* Exercise passage
The Big Picture
A successful portfolio pricing strategy begins with a broader outlook. Rob Arnett
Economists have long recognized that pricing is one of the most powerful levers available for managing demand. Yet many companies seem to treat pricing decisions as either an afterthought or a tactical detail. By developing a portfolio-level pricing strategy, companies can better understand how their markets operate, exploit strategic alternatives, and position themselves to make better tactical pricing decisions when circumstances dictate.
Companies spend millions of dollars developing, testing, and implementing advertising strategies, sometimes with mixed or even mysterious results. They employ scores of focus groups, copy tests, heavy-up spend tests, test markets, and tracking studies to explore and evaluate better ways to use advertising, even though its effects can be inconsistent.
Pricing, on the other hand, has effects certain enough to be canonized as an economic law-the law of supply and demand. In spite of a level of certainty regarding its general effects, pricing does not generally receive the same attention as other strategic areas like advertising. Instead, corporate planners are stuck in tactical, reactive pricing mode.

* Exercise requirements
Continue the passage on portfolio pricing strategy, starting after its last sentence.

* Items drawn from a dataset
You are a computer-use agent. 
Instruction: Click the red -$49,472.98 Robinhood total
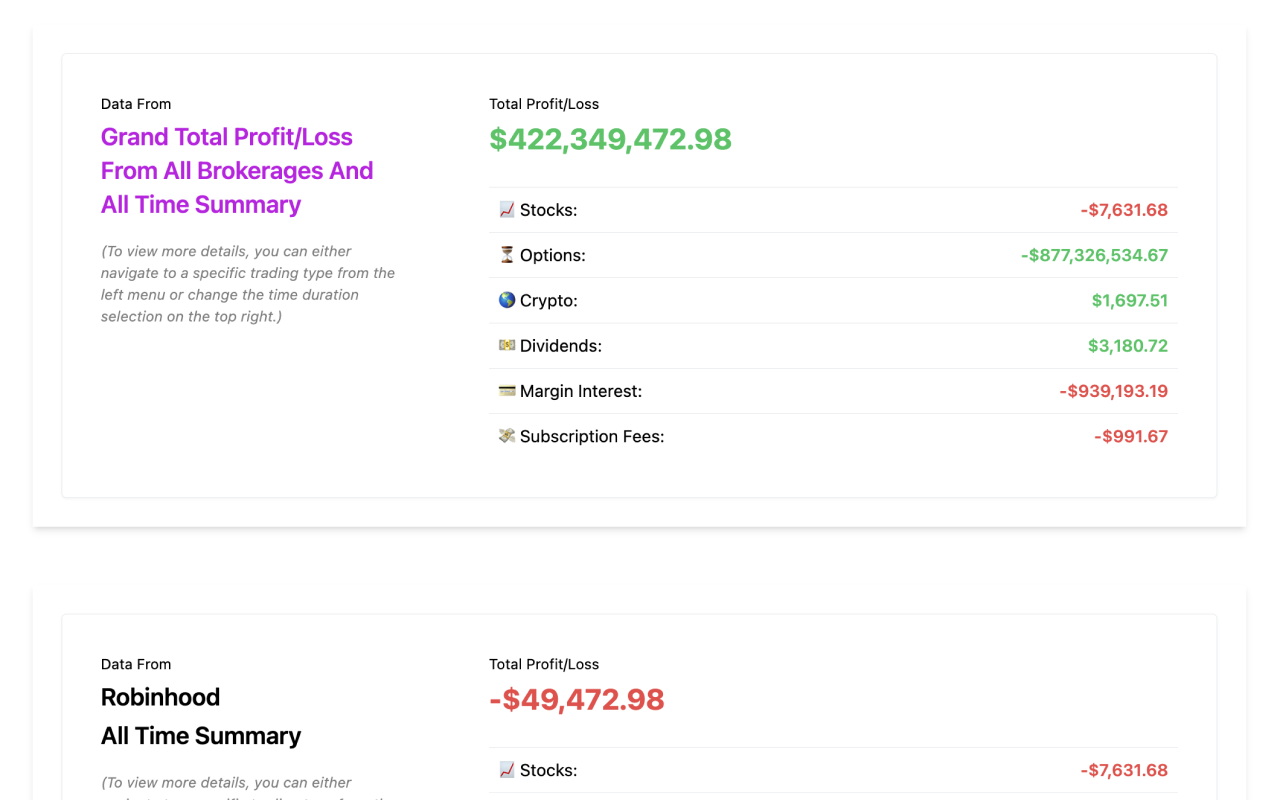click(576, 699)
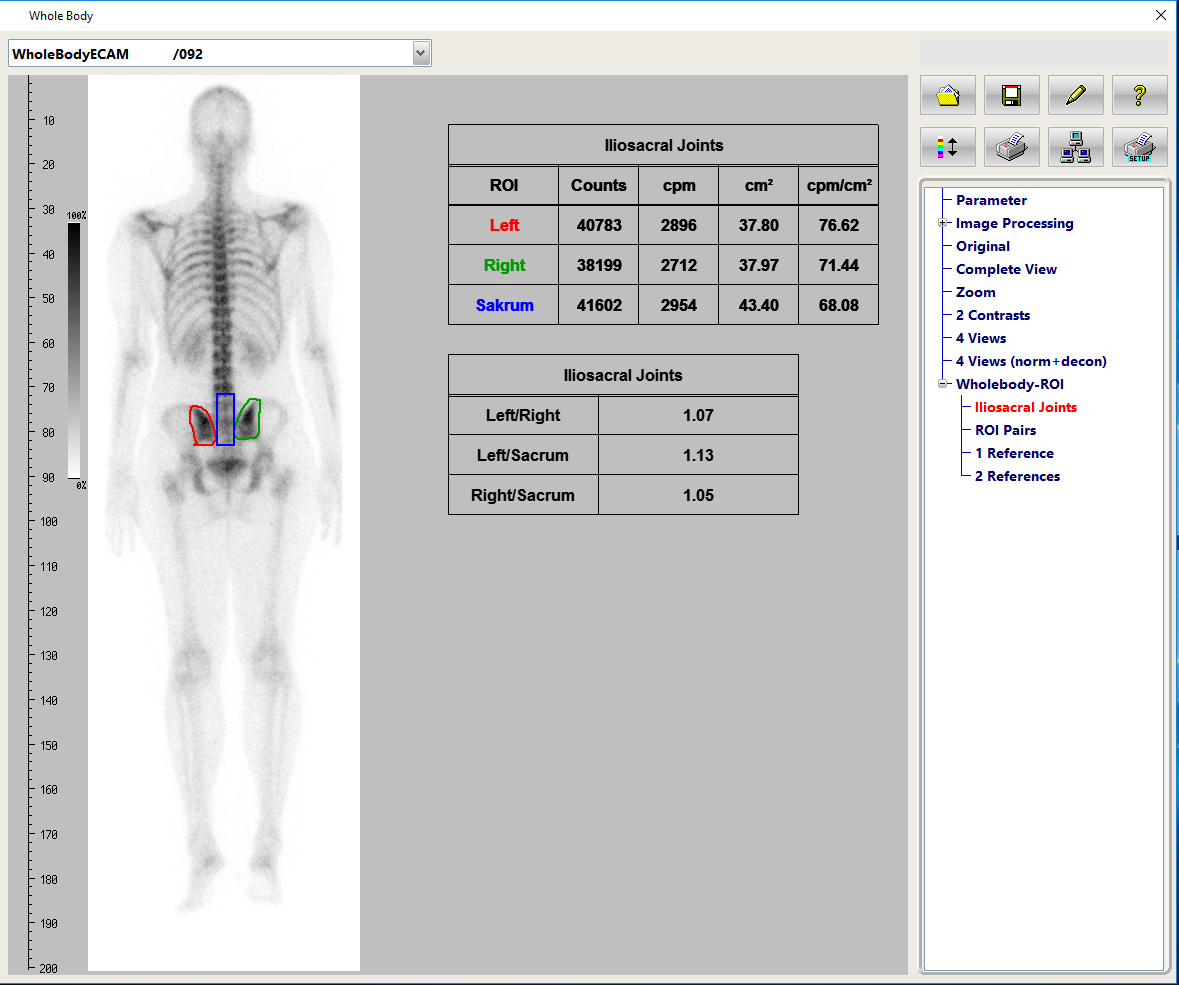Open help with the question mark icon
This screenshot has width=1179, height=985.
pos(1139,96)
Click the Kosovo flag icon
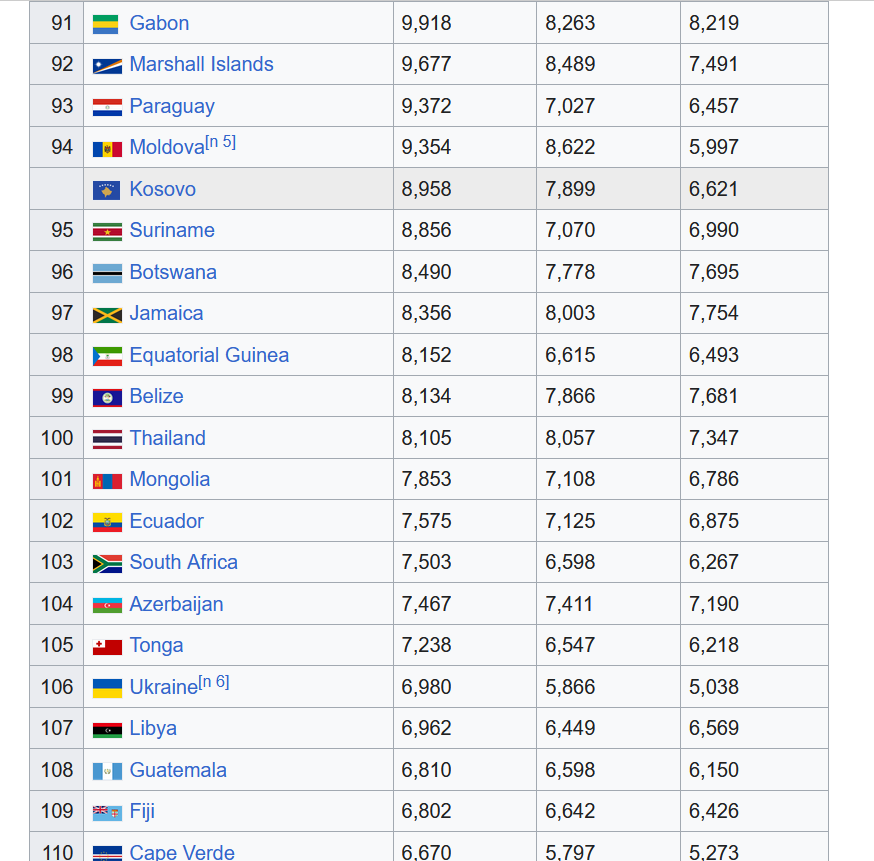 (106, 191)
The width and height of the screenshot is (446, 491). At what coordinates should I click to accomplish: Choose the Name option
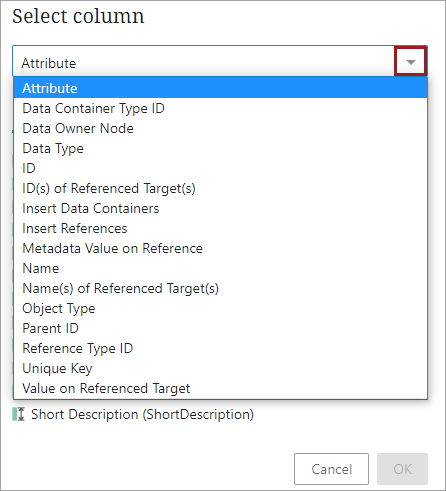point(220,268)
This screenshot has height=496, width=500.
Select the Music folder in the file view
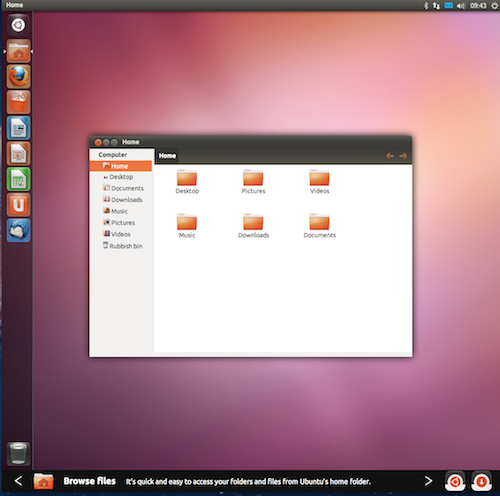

* Response
Tactical or reactive pricing is usually caused by one of three stimuli. The first is performance. Here, pricing actions happen as a reaction to adverse changes in business performance. Soft demand leads to price decreases designed to prop up sales. The second is profit pressure. Responding to pressure to fatten the bottom line, companies increase prices to improve profit margins. The third stimulus is competition. In this situation, a competitor drops its price, forcing the company to match the change, or raises its price, providing cover for a matching price increase.
In each case, companies adjust their pricing strategy in response to some external stimulus, often without a clear idea of how a given pricing action will affect their own portfolio, much less those of their competitors. A string of unconnected, reactive pricing moves can sometimes lead to adverse long-term consequences. To make matters worse, tactical pricing decisions are frequently made on a single product or segment of the product line, without considering their impact on the portfolio as a whole.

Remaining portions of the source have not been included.